-Re: Solr v3.5.0 - numFound changes when paging through results on 8-shard cluster
Chris Hostetter 2012-06-19, 21:40
: Confirming that there are no active records being written, the "numFound"
: value is decreasing as we page through the results.
1) check that the "clones" of each shard are in fact identical (just look
at the index files on each machine and make sure they are the same.
2) distributed searching relies heavily on using a uniqeuKey, and can
behave oddly if documents with identical keys exist in multiple shards.

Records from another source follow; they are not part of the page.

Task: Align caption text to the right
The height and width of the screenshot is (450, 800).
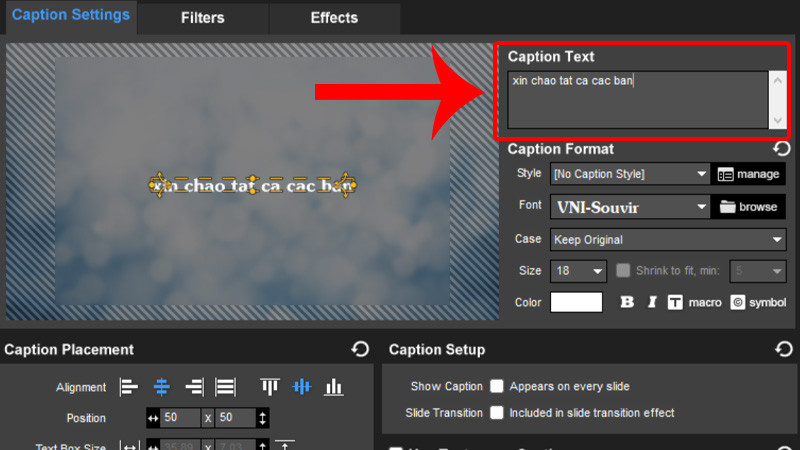Action: pos(194,387)
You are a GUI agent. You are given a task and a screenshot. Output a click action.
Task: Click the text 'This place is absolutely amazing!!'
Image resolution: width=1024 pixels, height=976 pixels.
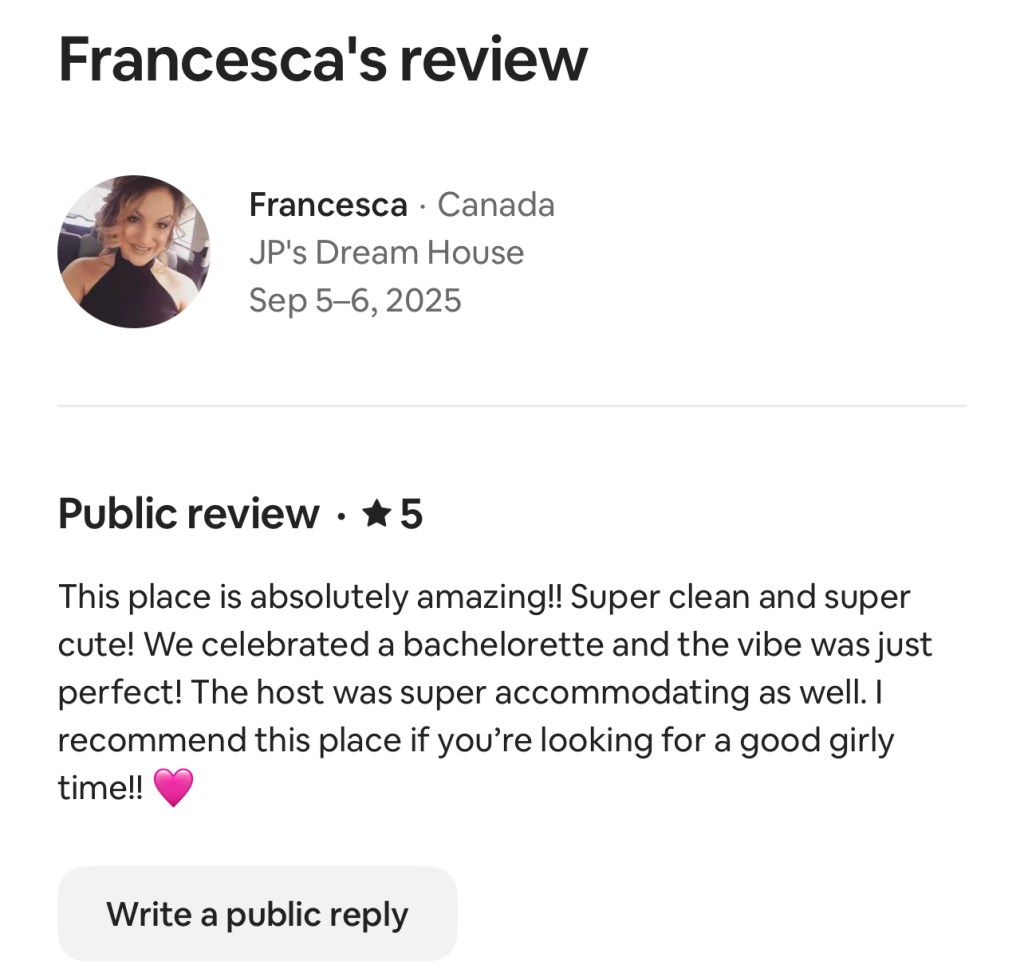310,597
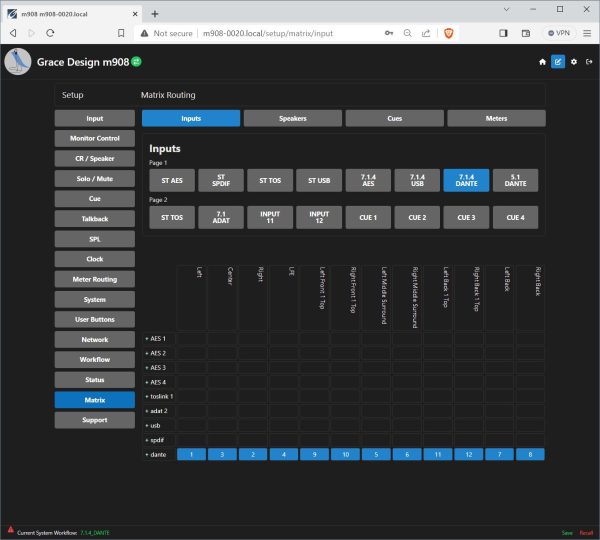Click the Grace Design bird logo
Image resolution: width=600 pixels, height=540 pixels.
18,62
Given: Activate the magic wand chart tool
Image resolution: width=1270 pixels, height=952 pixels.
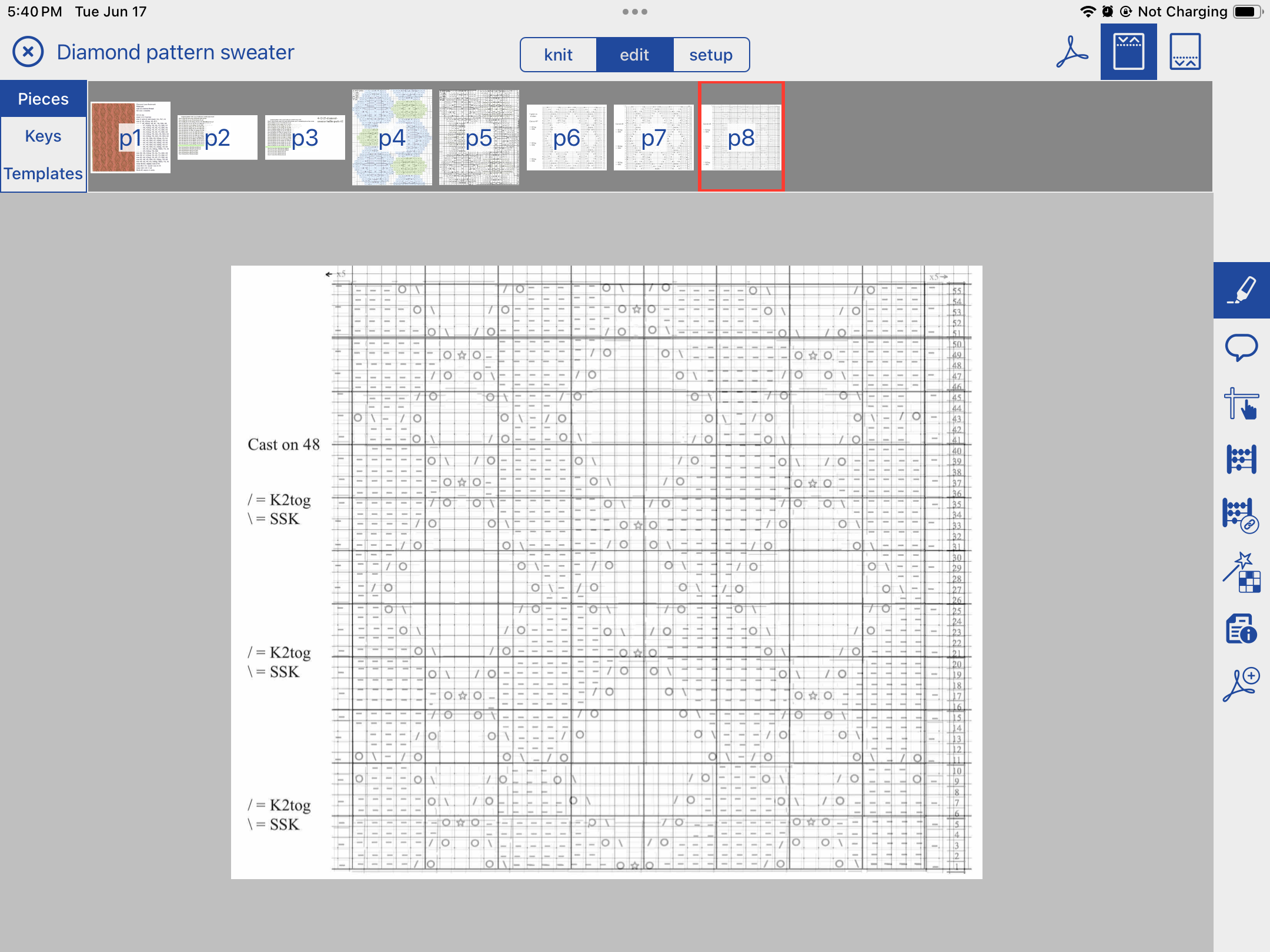Looking at the screenshot, I should tap(1241, 572).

If i remember correctly, what you are describing sounds like one of the
things that can hapen if you violate the uniqueKey rule across differnet
shards when indexing.
I *think* what you are seeing is that in the distributed request for
page#1 the coordinator sums up the numFound from all shards, and merges
results 1-$rows acording to the sort, likewise for pages 2 & 3 when you
get to page #4, it suddenly sees that doc#9876543 is included in hte
responses from 3 diff shards, and it subtracts 2 from the numFound, and so
on as you page farther through the results. the more documents with
duplicate uniqueKeys it find in the results as it pages through, the lower
the cumulative numFound gets.
: For example,
: Page1 - numFound = 3683
: Page2 - numFound = 3683
: Page3 - numFound = 3683
: Page4 - numFound = 2866
: Page5 - numFound = 2419
: Page5 - numFound = 1898
: Page6 - numFound = 1898
: PageN - numFound = 1898